Data for the task section start

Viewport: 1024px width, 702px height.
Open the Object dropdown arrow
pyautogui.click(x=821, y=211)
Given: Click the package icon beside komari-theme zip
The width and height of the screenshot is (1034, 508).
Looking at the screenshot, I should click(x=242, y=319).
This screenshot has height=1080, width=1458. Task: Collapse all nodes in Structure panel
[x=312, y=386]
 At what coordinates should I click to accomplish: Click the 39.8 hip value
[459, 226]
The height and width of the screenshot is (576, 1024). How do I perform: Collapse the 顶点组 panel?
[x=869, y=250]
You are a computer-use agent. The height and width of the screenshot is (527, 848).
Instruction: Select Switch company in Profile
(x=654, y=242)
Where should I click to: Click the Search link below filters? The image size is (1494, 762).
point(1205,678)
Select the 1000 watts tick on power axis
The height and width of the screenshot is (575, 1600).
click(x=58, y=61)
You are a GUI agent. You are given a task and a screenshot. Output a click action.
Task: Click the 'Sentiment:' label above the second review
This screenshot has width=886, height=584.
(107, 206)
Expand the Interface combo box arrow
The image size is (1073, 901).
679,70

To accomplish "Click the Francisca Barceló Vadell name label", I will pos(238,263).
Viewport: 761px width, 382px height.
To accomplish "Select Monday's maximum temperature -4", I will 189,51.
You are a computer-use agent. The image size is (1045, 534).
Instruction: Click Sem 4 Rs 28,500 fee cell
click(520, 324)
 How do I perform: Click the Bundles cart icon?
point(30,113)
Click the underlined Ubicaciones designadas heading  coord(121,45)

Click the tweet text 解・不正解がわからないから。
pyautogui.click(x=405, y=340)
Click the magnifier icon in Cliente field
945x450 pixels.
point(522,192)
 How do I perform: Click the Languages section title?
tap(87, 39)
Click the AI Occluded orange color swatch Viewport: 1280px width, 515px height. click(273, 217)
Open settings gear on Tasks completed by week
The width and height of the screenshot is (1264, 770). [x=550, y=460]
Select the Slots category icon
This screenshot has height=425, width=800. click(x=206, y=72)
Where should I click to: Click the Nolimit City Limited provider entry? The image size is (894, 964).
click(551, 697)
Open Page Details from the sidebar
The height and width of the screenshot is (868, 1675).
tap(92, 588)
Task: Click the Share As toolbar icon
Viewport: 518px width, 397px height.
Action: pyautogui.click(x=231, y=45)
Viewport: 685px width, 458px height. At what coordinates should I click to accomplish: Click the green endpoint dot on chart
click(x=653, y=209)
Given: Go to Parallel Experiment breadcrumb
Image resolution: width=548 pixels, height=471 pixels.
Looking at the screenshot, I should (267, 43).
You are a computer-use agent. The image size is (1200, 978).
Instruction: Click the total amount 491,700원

Data for the task section end

## What the task requires:
Copy out every line of the entries where the string "will" shows up.

## Result of this exercise:
To accomplish "Click the Francisca Barceló Vadell name label", I will pos(238,263).
To accomplish "Select Monday's maximum temperature -4", I will 189,51.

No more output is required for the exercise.